--- Start ---

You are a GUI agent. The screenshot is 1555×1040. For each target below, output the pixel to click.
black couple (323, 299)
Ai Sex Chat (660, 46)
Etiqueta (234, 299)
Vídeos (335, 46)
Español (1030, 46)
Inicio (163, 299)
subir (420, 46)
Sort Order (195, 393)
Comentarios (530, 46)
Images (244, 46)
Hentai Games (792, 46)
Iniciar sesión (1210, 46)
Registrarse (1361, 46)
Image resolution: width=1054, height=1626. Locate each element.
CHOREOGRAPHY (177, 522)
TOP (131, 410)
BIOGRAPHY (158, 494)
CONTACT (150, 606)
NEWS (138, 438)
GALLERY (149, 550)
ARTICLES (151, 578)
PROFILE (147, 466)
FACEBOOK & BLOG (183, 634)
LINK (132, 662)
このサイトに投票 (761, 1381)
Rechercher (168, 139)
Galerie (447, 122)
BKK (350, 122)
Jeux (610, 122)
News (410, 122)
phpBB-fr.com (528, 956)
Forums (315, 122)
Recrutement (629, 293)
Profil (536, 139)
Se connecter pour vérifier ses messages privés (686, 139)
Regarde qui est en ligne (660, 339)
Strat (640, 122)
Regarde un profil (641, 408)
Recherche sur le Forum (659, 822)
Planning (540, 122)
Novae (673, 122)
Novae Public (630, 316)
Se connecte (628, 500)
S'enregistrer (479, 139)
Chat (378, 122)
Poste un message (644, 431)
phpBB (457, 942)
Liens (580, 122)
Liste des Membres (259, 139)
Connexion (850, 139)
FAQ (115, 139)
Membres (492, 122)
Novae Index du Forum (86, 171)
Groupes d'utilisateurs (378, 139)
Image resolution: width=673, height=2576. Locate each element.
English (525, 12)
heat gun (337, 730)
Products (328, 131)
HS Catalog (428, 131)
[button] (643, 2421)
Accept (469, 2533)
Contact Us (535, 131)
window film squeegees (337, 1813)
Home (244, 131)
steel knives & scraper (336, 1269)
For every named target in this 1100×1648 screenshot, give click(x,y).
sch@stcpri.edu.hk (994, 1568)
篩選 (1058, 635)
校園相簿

--- End ---

WORK TO COMPLETE: How many lines in the records above contain the string "element"? Matching is case-sensitive. Reply with the number alone.

RESULT BELOW: 2